Philadelphia University, NASA Team Up to Create Space Suit

NASA and a private engineering firm enlisted the help of Philadelphia University students to create the next iteration of the space suit.

The School of Design and Engineering at Phila U created three cover layers for NASA's Z-2 space suit -- a prototype that will be tested in a vacuum chamber, said Dan Huot, a NASA spokesman.

"This will be the first time we have ever taken a suit designed for planetary exploration and put a person inside the vacuum chamber and then brought it down to full vacuum," Huot said.

Full vacuum simulates the lack of atmosphere found in outer space, according to NASA's website.

The three designs, known as Biomimicry, Technology and Trends in Society, are the second step in a decades-long process to reinvent the space suit.

"With any prototyping platform, you are building towards an end goal and our end goal is a suit that can be worn by an astronaut on Mars," he said.

A space suit last entered the stratosphere during the Apollo program in 1969.

Star gazers can vote on their favorite of the three designs, which were produced in collaboration with the Frederica, Del-based private engineering firm, ILC Dover, and a team of NASA engineers in Houston.

Technically the interiors of the suits are the same and the student-created cover layers are the only difference, Huot said.

ILC Dover tapped the local school for the job, citing the university's programs and positive experiences with alums who currently work for the firm.

"[They] weren't just a fashion-design house," said Doug Durney, ILC Dover's global marketing director. "There was some form of industrial design and fashion design in the same school."

"And then lastly once we met with them, it was pretty obvious to us that the professors were highly motivated and skilled," he said.

ILC Dover and Phila U do not have any other joint projects in the works at this time, but the engineering company would work with the school again in the future, Durney said.

NASA has a long-standing relationship with ILC Dover and together they upgraded the suit's interior from the previous Z-1 design.

"When you design a space suit, you design it 100 percent for function," Huot said. "You are designing the suit to keep an astronaut alive in space."

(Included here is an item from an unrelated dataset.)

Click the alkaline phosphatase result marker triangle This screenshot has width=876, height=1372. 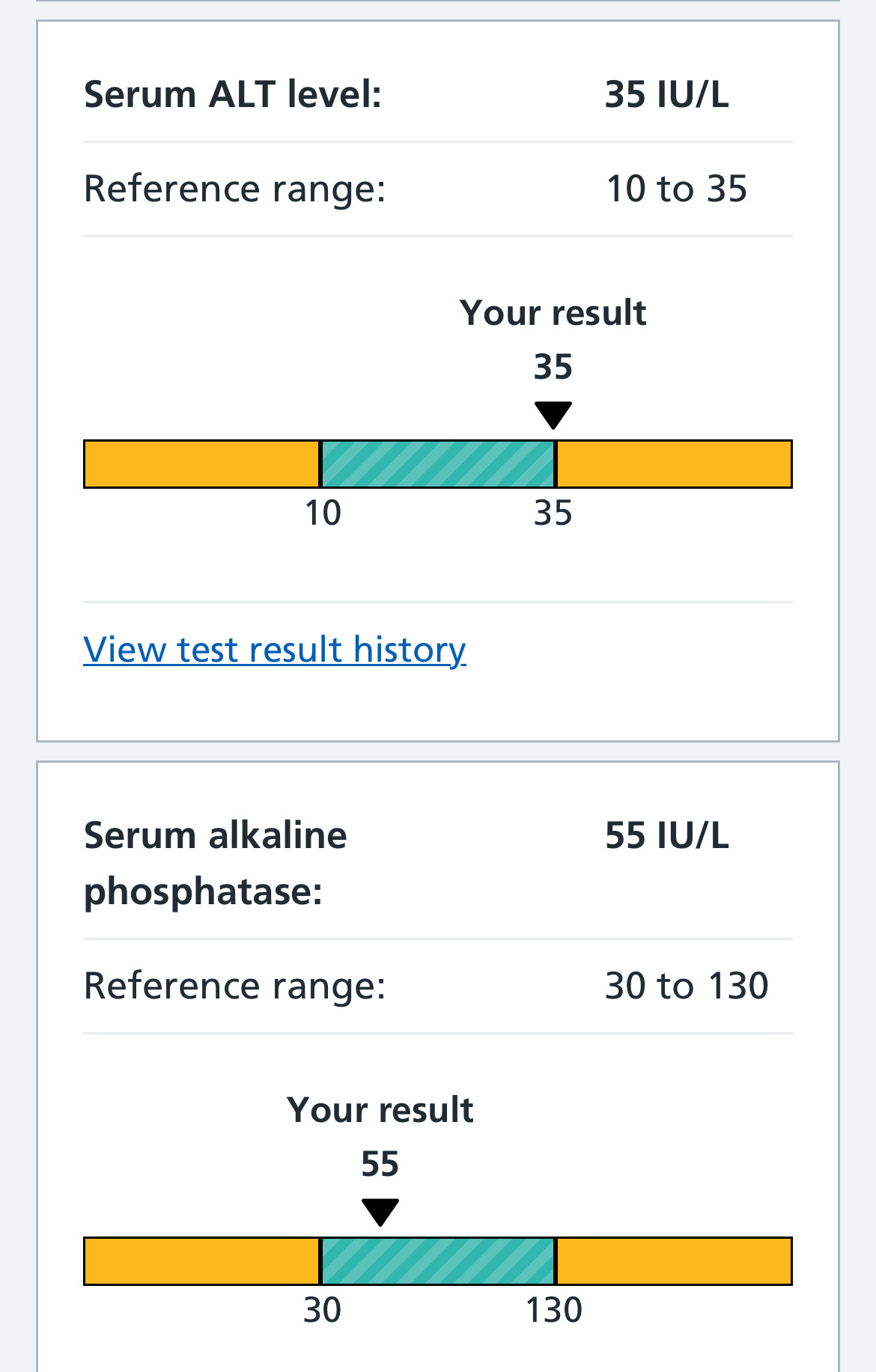click(380, 1211)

"This suit will have what is known as a hard upper torso and that is pretty integral part in space suits," Huot said. "It becomes the backbone. ...It is what you can attach the life support system to."

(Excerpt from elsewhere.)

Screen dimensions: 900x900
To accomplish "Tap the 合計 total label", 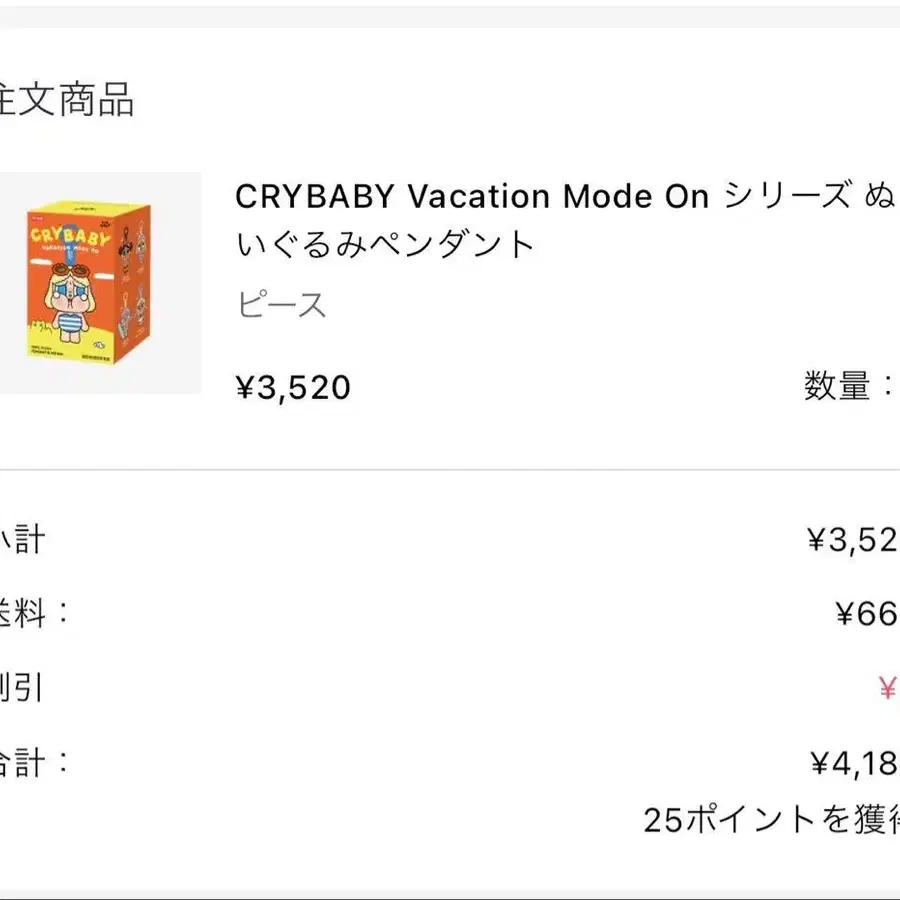I will pos(30,763).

Astronauts put on the suit by stepping through a port in the back, another upgrade from the Z-1, Huot said.

Even though the students were not involved in the interior improvements, the portion they designed serves two crucial functions. It prevents the sensitive inner materials from incurring damage, while concealing NASA's intellectual property, Huot said.

Voting continues until 11:59 p.m. on April 15 and NASA plans to announce the winner by April 30th.

"Option B, Technology, has been winning pretty handily the entire time," Huot said.

ILC Dover and NASA will build a working prototype of the winning design by November.